PROVIDED DATA:

┄┄┄┄┄┄

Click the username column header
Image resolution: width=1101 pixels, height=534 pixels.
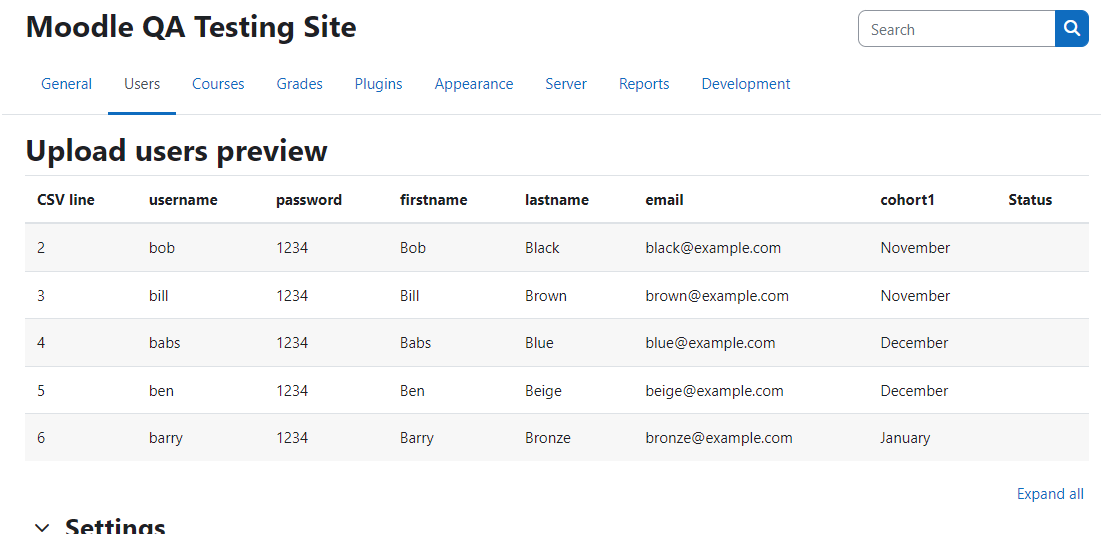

┄┄┄┄┄┄

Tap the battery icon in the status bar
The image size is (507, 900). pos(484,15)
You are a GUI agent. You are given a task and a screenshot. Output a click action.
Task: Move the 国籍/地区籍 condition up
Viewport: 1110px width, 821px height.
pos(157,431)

┄┄┄┄┄┄

TASK PROMPT:
Please copy the data verbatim, starting with the line with "Tap the battery icon in the status bar" and going on through the line with "pos(157,431)".

WRITTEN RESPONSE:
Tap the battery icon in the status bar
The image size is (507, 900). pos(484,15)
You are a GUI agent. You are given a task and a screenshot. Output a click action.
Task: Move the 国籍/地区籍 condition up
Viewport: 1110px width, 821px height.
pos(157,431)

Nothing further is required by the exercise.